DARREN ARONOFSKY: Wenn die Realität hart zuschlägt

Mickey Rourke ist wieder aufer-standen: Seine glaubhafte Darstellung eines invaliden Wrestlers wirft ein ungewohntes Licht auf die Welt des Ringkampfes und beschert ihm eine Oscar-Nominierung.

Das Ende eines Wrestlers: Glitter, Blut und Einsamkeit.

Robin Ramzinski’s Tage als erfolgreicher Wrestler sind gezählt: Seine Kämpfe, die nur noch in lokalen Arenen stattfinden, machen ihm immer mehr zu schaffen und die Miete seines Wohnwagens und die teuren muskelaufbauenden Medikamente kann sich Robin nicht mehr regelmäßig leisten. Trotzdem gibt „The Ram“ nicht auf und nimmt neben weiteren Kämpfen auch einen Job im Supermarkt an. Als ein Organisator ihm ein Match gegen den Wrestler „Ayatollah? anbietet, sieht The Ram dies als seine Chance auf ein Comeback. Schließlich fand sein letzter Kampf gegen „Ayatollah“ im ausverkauften Madison Square Garden statt. Doch bis es soweit ist, muss sich Robin die herablassenden Kommentare seines Vorgesetzten im Supermarkt gefallen lassen. Der Wrestler tröstet sich im Striplokal, das er regelmäßig nach der Arbeit besucht. Er freundet sich mit Cassidy an (Marisa Tomei), einer Stripperin die – ähnlich wie der Wrestler – die übliche Altersgrenze des Milieus überschritten hat und sich finanziell nur noch schwer über Wasser halten kann.

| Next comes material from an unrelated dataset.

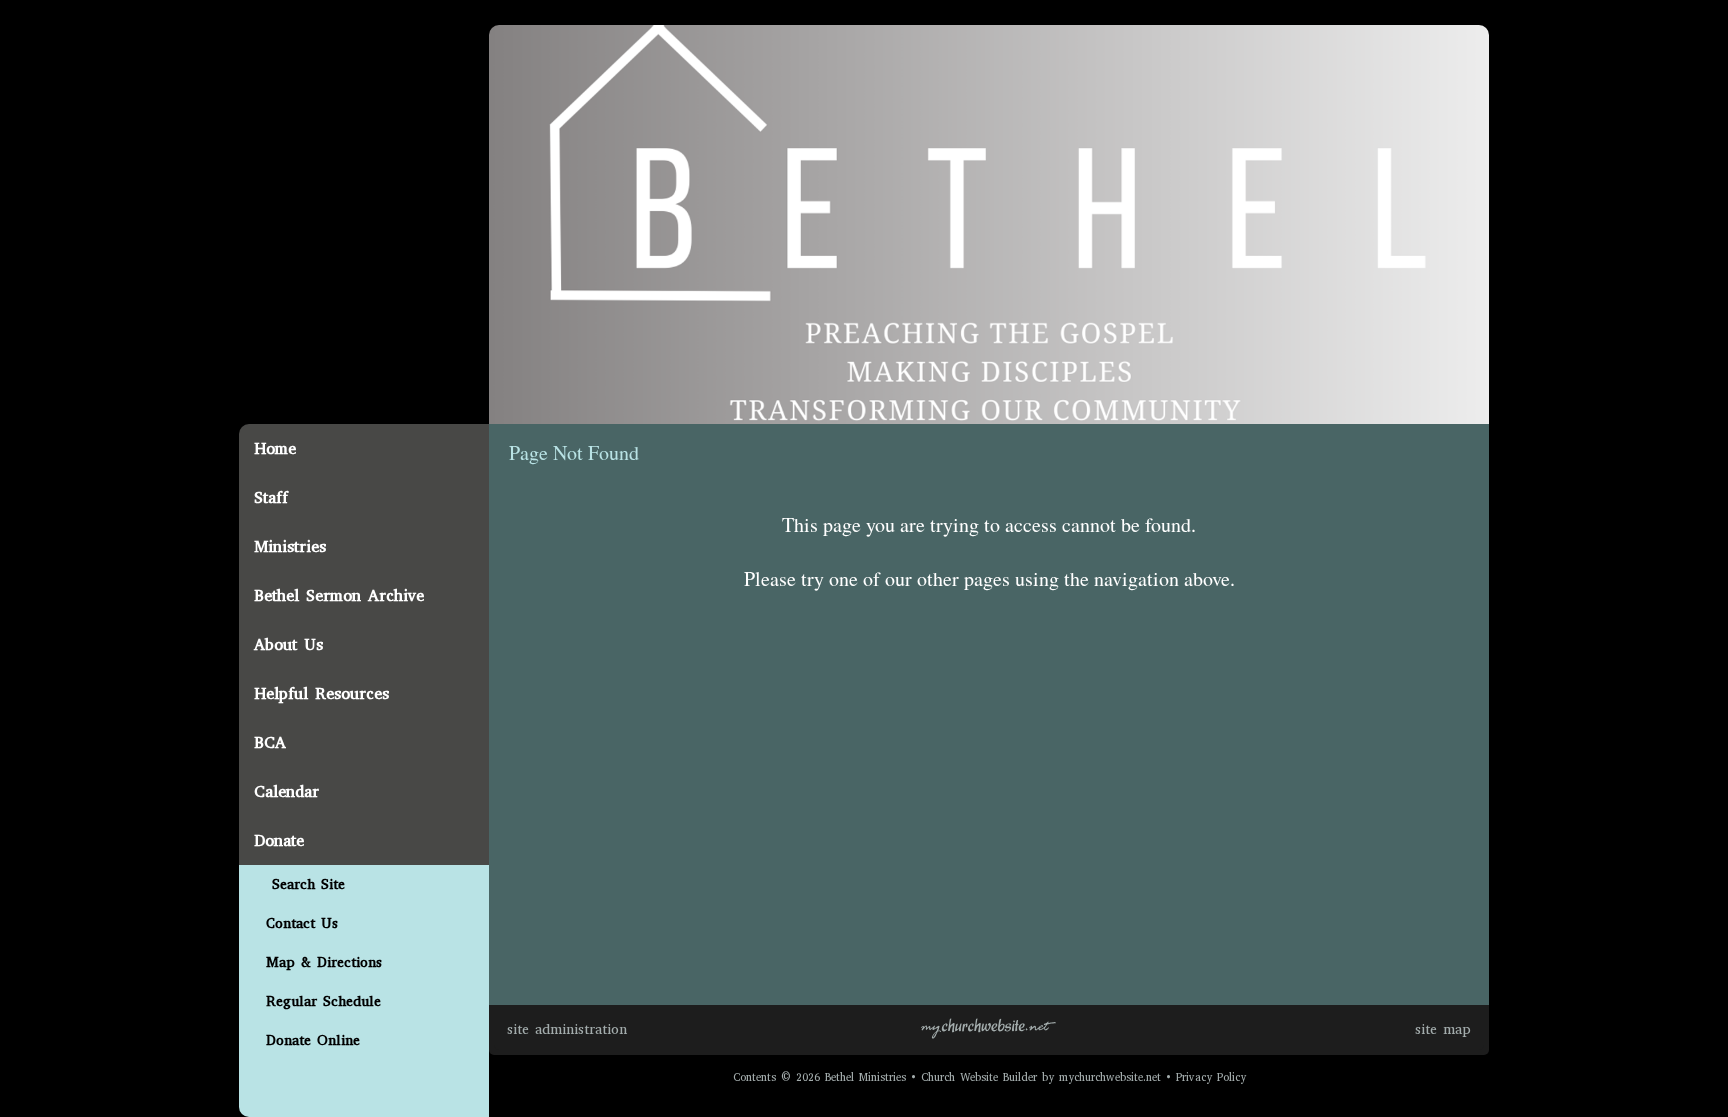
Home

Da Robin auf jedes Geld angewiesen ist, geht er auf einen „Hardcore“ Kampf ein, bei dem die Kämpfer Waffen benutzen sollen. Die Schläge und Sprünge sind nach wie vor unecht; Scherben, Stacheldraht und Tacker hinterlassen jedoch ihre Spuren: Robin erleidet einen Herzinfarkt und muss sich einer Bypass-Operation unterziehen. Natürlich verbietet ihm sein Arzt das Wrestlen sowie die Medikamente, die Robin bis zum am Ende seiner Karriere in sich rein schaufelte. Da er nur noch in Videospielen kämpft, wird der Job im Supermarkt seine einzige und zudem spärliche Geldquelle. Panisch stellt er fest, dass er ein alter, einsamer Mann geworden ist. Der Ruhm ist verblasst und auch sein typischer Rammschlag gerät langsam in Vergessenheit. Der Versuch, die Vaterrolle für seine Tochter zu übernehmen, scheitert kläglich und auch Cassidy, die nicht mit Kunden ausgehen will, lässt Robin abblitzen. „The Ram“ ist eben nur ein Gewinner im Ring, und dahin will er schnell wieder zurück; koste es, was es wolle.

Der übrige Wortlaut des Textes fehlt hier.